BEGIN Records to use

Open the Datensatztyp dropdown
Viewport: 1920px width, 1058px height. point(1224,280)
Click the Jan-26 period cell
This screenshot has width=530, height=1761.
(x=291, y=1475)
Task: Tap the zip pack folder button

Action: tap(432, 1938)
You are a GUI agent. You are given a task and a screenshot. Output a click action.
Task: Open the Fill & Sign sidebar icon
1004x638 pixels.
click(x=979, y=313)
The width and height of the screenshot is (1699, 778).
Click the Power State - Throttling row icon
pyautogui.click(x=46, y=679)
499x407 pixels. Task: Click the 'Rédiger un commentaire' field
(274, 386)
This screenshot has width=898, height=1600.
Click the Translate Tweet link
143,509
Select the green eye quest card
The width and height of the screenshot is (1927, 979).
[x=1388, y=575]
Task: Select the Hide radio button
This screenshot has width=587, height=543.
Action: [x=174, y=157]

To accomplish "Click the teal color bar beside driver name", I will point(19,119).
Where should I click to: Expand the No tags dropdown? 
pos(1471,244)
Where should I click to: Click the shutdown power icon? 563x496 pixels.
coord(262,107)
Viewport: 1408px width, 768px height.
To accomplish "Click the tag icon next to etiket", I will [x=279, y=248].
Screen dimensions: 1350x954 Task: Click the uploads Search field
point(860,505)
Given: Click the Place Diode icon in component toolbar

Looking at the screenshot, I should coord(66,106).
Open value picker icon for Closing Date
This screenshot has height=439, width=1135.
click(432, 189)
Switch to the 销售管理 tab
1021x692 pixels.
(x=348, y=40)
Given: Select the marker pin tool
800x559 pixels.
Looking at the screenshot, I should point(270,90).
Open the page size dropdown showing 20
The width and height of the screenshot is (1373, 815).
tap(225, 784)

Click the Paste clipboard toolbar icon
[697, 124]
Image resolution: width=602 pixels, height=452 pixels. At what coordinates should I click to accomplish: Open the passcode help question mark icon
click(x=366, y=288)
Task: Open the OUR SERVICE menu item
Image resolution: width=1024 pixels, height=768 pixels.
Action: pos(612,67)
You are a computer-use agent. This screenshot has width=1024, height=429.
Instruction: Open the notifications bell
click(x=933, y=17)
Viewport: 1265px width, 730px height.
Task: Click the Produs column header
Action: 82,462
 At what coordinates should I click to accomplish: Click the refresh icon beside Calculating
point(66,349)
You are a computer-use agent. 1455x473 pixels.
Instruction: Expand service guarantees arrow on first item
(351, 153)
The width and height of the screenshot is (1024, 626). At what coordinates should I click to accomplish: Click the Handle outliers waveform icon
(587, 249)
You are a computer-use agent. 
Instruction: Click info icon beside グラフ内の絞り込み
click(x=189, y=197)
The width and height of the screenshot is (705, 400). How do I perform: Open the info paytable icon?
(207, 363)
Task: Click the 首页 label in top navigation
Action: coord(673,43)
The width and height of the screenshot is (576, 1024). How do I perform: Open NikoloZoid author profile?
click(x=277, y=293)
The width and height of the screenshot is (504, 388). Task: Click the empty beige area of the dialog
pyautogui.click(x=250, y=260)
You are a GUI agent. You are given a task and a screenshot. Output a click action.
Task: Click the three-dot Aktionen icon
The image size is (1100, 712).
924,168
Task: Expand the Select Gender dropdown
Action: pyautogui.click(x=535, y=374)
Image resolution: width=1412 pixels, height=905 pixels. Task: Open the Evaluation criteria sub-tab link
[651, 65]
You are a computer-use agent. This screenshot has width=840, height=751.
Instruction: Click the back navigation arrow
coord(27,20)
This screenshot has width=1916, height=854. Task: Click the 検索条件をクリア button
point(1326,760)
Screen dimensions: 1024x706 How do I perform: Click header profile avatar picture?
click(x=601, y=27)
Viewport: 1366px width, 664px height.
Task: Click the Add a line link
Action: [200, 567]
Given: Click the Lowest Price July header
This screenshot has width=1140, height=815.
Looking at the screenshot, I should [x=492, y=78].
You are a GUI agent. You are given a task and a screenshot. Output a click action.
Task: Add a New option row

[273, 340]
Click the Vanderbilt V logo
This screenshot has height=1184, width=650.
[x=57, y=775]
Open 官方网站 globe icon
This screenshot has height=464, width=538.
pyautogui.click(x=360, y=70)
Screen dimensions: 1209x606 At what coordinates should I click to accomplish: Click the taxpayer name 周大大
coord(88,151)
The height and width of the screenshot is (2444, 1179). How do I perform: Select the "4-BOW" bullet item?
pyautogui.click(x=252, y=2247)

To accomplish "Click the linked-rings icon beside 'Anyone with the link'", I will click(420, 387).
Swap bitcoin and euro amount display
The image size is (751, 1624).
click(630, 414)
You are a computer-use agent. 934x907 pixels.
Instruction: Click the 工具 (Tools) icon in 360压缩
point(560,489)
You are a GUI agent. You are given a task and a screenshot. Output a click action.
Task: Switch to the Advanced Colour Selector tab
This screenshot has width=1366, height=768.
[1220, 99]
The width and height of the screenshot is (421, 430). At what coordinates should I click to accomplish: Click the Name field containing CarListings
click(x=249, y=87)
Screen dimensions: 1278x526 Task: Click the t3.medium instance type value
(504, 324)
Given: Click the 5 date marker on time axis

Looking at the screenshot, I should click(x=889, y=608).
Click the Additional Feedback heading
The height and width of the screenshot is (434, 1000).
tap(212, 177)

END Records to use

What is required:
Write every line of the entries again, word for word.

Output of the task:
Open the Datensatztyp dropdown
Viewport: 1920px width, 1058px height. point(1224,280)
Click the Jan-26 period cell
This screenshot has width=530, height=1761.
(x=291, y=1475)
Task: Tap the zip pack folder button

Action: tap(432, 1938)
You are a GUI agent. You are given a task and a screenshot. Output a click action.
Task: Open the Fill & Sign sidebar icon
1004x638 pixels.
click(x=979, y=313)
The width and height of the screenshot is (1699, 778).
Click the Power State - Throttling row icon
pyautogui.click(x=46, y=679)
499x407 pixels. Task: Click the 'Rédiger un commentaire' field
(274, 386)
This screenshot has width=898, height=1600.
Click the Translate Tweet link
143,509
Select the green eye quest card
The width and height of the screenshot is (1927, 979).
[x=1388, y=575]
Task: Select the Hide radio button
This screenshot has width=587, height=543.
Action: [x=174, y=157]

To accomplish "Click the teal color bar beside driver name", I will point(19,119).
Where should I click to: Expand the No tags dropdown? 
pos(1471,244)
Where should I click to: Click the shutdown power icon? 563x496 pixels.
coord(262,107)
Viewport: 1408px width, 768px height.
To accomplish "Click the tag icon next to etiket", I will [x=279, y=248].
Screen dimensions: 1350x954 Task: Click the uploads Search field
point(860,505)
Given: Click the Place Diode icon in component toolbar

Looking at the screenshot, I should coord(66,106).
Open value picker icon for Closing Date
This screenshot has height=439, width=1135.
click(432, 189)
Switch to the 销售管理 tab
1021x692 pixels.
(x=348, y=40)
Given: Select the marker pin tool
800x559 pixels.
Looking at the screenshot, I should point(270,90).
Open the page size dropdown showing 20
The width and height of the screenshot is (1373, 815).
tap(225, 784)

Click the Paste clipboard toolbar icon
[697, 124]
Image resolution: width=602 pixels, height=452 pixels. At what coordinates should I click to accomplish: Open the passcode help question mark icon
click(x=366, y=288)
Task: Open the OUR SERVICE menu item
Image resolution: width=1024 pixels, height=768 pixels.
Action: pos(612,67)
You are a computer-use agent. This screenshot has width=1024, height=429.
Instruction: Open the notifications bell
click(x=933, y=17)
Viewport: 1265px width, 730px height.
Task: Click the Produs column header
Action: 82,462
 At what coordinates should I click to accomplish: Click the refresh icon beside Calculating
point(66,349)
You are a computer-use agent. 1455x473 pixels.
Instruction: Expand service guarantees arrow on first item
(351, 153)
The width and height of the screenshot is (1024, 626). At what coordinates should I click to accomplish: Click the Handle outliers waveform icon
(587, 249)
You are a computer-use agent. 
Instruction: Click info icon beside グラフ内の絞り込み
click(x=189, y=197)
The width and height of the screenshot is (705, 400). How do I perform: Open the info paytable icon?
(207, 363)
Task: Click the 首页 label in top navigation
Action: coord(673,43)
The width and height of the screenshot is (576, 1024). How do I perform: Open NikoloZoid author profile?
click(x=277, y=293)
The width and height of the screenshot is (504, 388). Task: Click the empty beige area of the dialog
pyautogui.click(x=250, y=260)
You are a GUI agent. You are given a task and a screenshot. Output a click action.
Task: Click the three-dot Aktionen icon
The image size is (1100, 712).
924,168
Task: Expand the Select Gender dropdown
Action: pyautogui.click(x=535, y=374)
Image resolution: width=1412 pixels, height=905 pixels. Task: Open the Evaluation criteria sub-tab link
[651, 65]
You are a computer-use agent. This screenshot has width=840, height=751.
Instruction: Click the back navigation arrow
coord(27,20)
This screenshot has width=1916, height=854. Task: Click the 検索条件をクリア button
point(1326,760)
Screen dimensions: 1024x706 How do I perform: Click header profile avatar picture?
click(x=601, y=27)
Viewport: 1366px width, 664px height.
Task: Click the Add a line link
Action: [200, 567]
Given: Click the Lowest Price July header
This screenshot has width=1140, height=815.
Looking at the screenshot, I should [x=492, y=78].
You are a GUI agent. You are given a task and a screenshot. Output a click action.
Task: Add a New option row

[273, 340]
Click the Vanderbilt V logo
This screenshot has height=1184, width=650.
[x=57, y=775]
Open 官方网站 globe icon
This screenshot has height=464, width=538.
pyautogui.click(x=360, y=70)
Screen dimensions: 1209x606 At what coordinates should I click to accomplish: Click the taxpayer name 周大大
coord(88,151)
The height and width of the screenshot is (2444, 1179). How do I perform: Select the "4-BOW" bullet item?
pyautogui.click(x=252, y=2247)

To accomplish "Click the linked-rings icon beside 'Anyone with the link'", I will click(420, 387).
Swap bitcoin and euro amount display
The image size is (751, 1624).
click(630, 414)
You are a computer-use agent. 934x907 pixels.
Instruction: Click the 工具 (Tools) icon in 360压缩
point(560,489)
You are a GUI agent. You are given a task and a screenshot. Output a click action.
Task: Switch to the Advanced Colour Selector tab
This screenshot has width=1366, height=768.
[1220, 99]
The width and height of the screenshot is (421, 430). At what coordinates should I click to accomplish: Click the Name field containing CarListings
click(x=249, y=87)
Screen dimensions: 1278x526 Task: Click the t3.medium instance type value
(504, 324)
Given: Click the 5 date marker on time axis

Looking at the screenshot, I should click(x=889, y=608).
Click the Additional Feedback heading
The height and width of the screenshot is (434, 1000).
tap(212, 177)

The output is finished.